Directions: Only lines with the string "Bonuses" are wanted. Pull them out of the data.

Stored data:

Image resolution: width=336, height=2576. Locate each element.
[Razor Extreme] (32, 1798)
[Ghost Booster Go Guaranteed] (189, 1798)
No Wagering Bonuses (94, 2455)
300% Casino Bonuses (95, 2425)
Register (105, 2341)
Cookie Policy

Answer box:
No Wagering Bonuses (94, 2455)
300% Casino Bonuses (95, 2425)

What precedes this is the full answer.